Implementation of Term Frequency - Inverse Document Frequency using TextBlob. This algorithm is typically used to measure the relative importance of words in documents without relying exclusively on raw frequency. Raw frequency disproportionately values stop words and other common words that show up in nearly any corpus.
From what I've seen, implementations of tf-idf rarely allow for batch training. Given that I'm often working with datasets of large-ish sizes (~100k docs), I decided to build one out.

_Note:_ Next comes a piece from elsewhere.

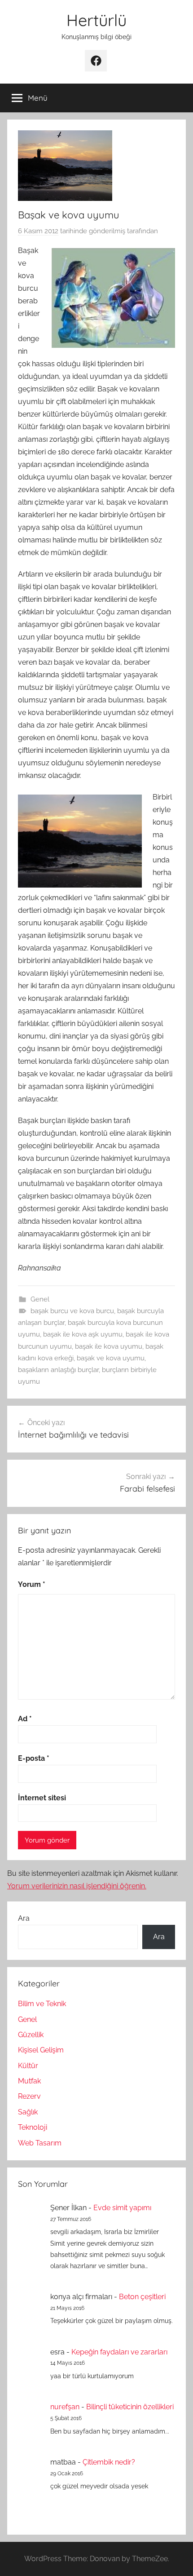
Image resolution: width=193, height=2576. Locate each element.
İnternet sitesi (42, 1798)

Data can be input in a couple different ways:
- List of Strings + Corresponding List of String IDs. (i.e. String ID at index i corresponds to the String at index i)
- call
batch_train_w_lists
- call
- Dictionary of ID keys + String values. Each ID directly maps to a String.
- call
batch_train_w_dict
- call
When initializing your TFIDF object, toggle the boolean clean parameter to apply string pre-processing prior to training. This way, words like "PaNcakes" and "pancakes" will be considered one and the same! One thing to note: symbols will be replaced with spaces, so be prepared for "Ben's" to be converted to "ben" and "s", two separate words.
Output structures:
- tfidf(doc_id,word): Returns typical tf-idf value
- large_doc_normalized_tfidf(doc_id,word): Largest tf-idf value in a given document is 1. Inspired by Stanford's description.
- First, we calculate the typical value, t = tfidf(doc_id,word)

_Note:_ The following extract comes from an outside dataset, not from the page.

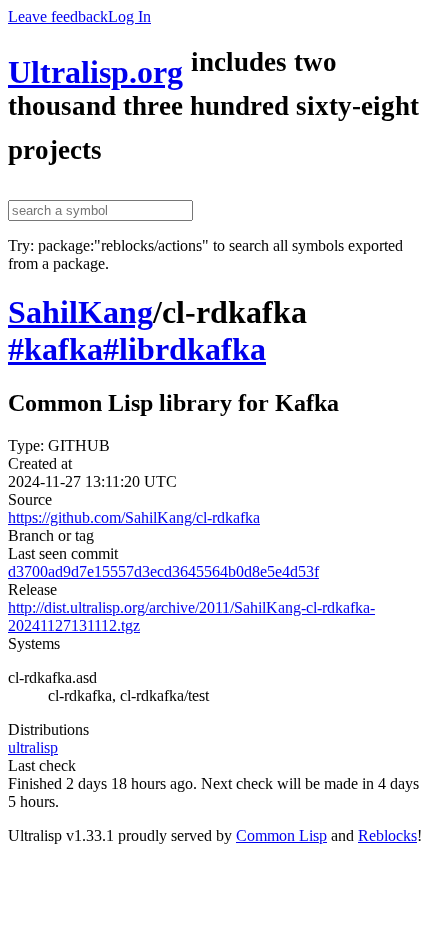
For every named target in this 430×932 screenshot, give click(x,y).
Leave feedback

- Second, we calculate the maximum tf-idf value within doc-id, max.
- Choose some a (usually 0.4), return a + (1-a)*t / max.
- small_doc_normalized_tfidf(doc_id,word): Largest tf-idf value in the entire corpus is 1.
- After calculating every typical tf-idf value, we find the absolute max.
- Return tfidf(doc_id,word)/absolute max.
Larger Scale Outputs:
- top_n(doc_id,n=5,large_doc_normalized=False,small_doc_normalized=False): Returns, in order by tfidf value, the n greatest words in a document.
- every_word(doc_id,large_doc_normalized=False,small_doc_normalized=False): Returns every word and corresponding tfidf value in a given document.